→ Sumber:
-- -- --
Selasa 12 Jan 2016 20:51 WIB

Begini Islam Memandang Minoritas Agama Lain

Rep: fuji pratiwi / Red: Nasih Nasrullah
Masjid dan gereja berdiri berdampingan di Nusa Dua Bali simbol kerukunan di Indonesia
Foto: Musiron Republika
Masjid dan gereja berdiri berdampingan di Nusa Dua Bali simbol kerukunan di Indonesia

REPUBLIKA.CO.ID, Istilah ‘minoritas’ memang muncul di Eropa pada abad ke-16. Sistem ini diterapkan oleh negara yang menganut nasionalisme. Masyarakat diklasifikasikan berdasarkan etnis, bahasa ibu, ras dan budaya, termasuk agama serta kriteria lain yang membuat satu kelompok disebut minoritas.

Islam tidak pernah mengenal istilah minoritas. Dalam sejarah dan syariat Islam, istilah yang digunakan adalah dzimmah atau mereka yang hidup di wilayah kaum Muslim. Dzimmah lebih diartikan sebagai tetangga atau federasi komunitas dengan kesepakatan tertentu. Komunitas- komunitas yang ada dianggap setara satu dengan yang lain. Mereka memperoleh hak dan kewajiban sebagai warga negara.
-- -- --
→ Bagian Data:
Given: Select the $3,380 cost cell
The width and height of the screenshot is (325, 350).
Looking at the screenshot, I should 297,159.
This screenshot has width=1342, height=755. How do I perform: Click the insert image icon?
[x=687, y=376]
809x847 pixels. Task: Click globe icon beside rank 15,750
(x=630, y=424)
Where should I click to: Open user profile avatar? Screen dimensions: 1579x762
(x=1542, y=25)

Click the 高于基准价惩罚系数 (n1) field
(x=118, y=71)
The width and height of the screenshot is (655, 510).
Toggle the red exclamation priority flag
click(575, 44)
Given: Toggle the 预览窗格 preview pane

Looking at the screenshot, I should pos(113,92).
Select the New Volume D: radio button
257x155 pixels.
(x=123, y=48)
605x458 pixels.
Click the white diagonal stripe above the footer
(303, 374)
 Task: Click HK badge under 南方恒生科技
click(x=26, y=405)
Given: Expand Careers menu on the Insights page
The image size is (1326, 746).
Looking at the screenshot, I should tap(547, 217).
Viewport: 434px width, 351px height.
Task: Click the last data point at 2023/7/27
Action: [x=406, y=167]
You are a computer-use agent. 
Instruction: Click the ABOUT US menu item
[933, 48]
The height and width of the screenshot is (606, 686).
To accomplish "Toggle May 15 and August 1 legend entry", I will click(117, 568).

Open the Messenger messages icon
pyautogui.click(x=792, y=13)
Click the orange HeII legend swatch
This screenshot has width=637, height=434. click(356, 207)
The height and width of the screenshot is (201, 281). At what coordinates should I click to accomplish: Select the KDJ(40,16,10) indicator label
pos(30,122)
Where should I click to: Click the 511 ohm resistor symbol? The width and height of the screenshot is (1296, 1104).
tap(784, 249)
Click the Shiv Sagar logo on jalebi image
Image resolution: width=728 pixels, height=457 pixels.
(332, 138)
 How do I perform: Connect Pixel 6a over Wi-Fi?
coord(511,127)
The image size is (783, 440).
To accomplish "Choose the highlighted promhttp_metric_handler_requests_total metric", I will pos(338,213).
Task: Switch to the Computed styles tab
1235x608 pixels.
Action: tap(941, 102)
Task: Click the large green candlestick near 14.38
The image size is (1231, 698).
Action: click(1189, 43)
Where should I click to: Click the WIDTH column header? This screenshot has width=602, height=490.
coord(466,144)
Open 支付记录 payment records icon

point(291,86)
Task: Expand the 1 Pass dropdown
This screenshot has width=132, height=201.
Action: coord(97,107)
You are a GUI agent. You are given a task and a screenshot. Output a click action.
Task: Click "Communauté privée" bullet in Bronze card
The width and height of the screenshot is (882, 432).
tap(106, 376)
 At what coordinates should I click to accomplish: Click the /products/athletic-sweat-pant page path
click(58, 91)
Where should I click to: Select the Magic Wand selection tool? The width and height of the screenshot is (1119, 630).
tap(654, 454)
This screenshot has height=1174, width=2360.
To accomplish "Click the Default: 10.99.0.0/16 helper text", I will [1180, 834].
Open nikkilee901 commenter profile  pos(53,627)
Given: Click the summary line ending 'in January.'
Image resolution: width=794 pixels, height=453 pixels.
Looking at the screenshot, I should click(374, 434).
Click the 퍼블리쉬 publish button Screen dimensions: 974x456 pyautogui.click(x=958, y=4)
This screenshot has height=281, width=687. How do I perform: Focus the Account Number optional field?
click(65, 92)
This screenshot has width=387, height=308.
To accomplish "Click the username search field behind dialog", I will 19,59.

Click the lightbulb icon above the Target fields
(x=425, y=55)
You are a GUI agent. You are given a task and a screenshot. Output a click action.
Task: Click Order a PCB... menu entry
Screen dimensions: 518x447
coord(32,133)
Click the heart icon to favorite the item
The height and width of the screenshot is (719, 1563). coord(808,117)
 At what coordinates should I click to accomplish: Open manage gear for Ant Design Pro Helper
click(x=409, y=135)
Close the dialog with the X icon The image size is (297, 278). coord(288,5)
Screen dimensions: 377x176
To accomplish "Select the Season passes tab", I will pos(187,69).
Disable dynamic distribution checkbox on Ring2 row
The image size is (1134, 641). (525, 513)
-- -- --
→ Tugas:
Lanjutkan artikel tentang pandangan Islam terhadap minoritas agama, dimulai setelah kalimat terakhirnya.

→ Jawaban:
Muhammad Khalid Masud dalam 'Rights of Minorities in Islam' menulis di zaman Rasulullah SAW, sikap toleransi dan akomodatif terhadap kaum ‘minoritas’ bahkan dibakukan dalam Konstitusi Madinah (Piagam Madinah).

Dalam 47 poin Konstitusi Madinah, 23 poin pertama berhubungan dengan hak dan kewajiban Muslim, sementara 24 poin sisanya merupakan hak dan kewajiban Yahudi.

Poin ke 16 mengharuskan Muslim membantu Yahudi yang taat pada kesepakatan. Poin 24 mengharuskan Yahudi untuk ikut serta dalam peperangan bersama Muslim jika perang berkecamuk dalam waktu yang lama.

Poin 25 hingga 31 menegaskan kesamaan posisi Muslim dan Yahudi sebagai bagian masyarakat Madinah. Di dalamnya diatur kebebasan umat agama lain selain Islam untuk menjalankan keyakinan.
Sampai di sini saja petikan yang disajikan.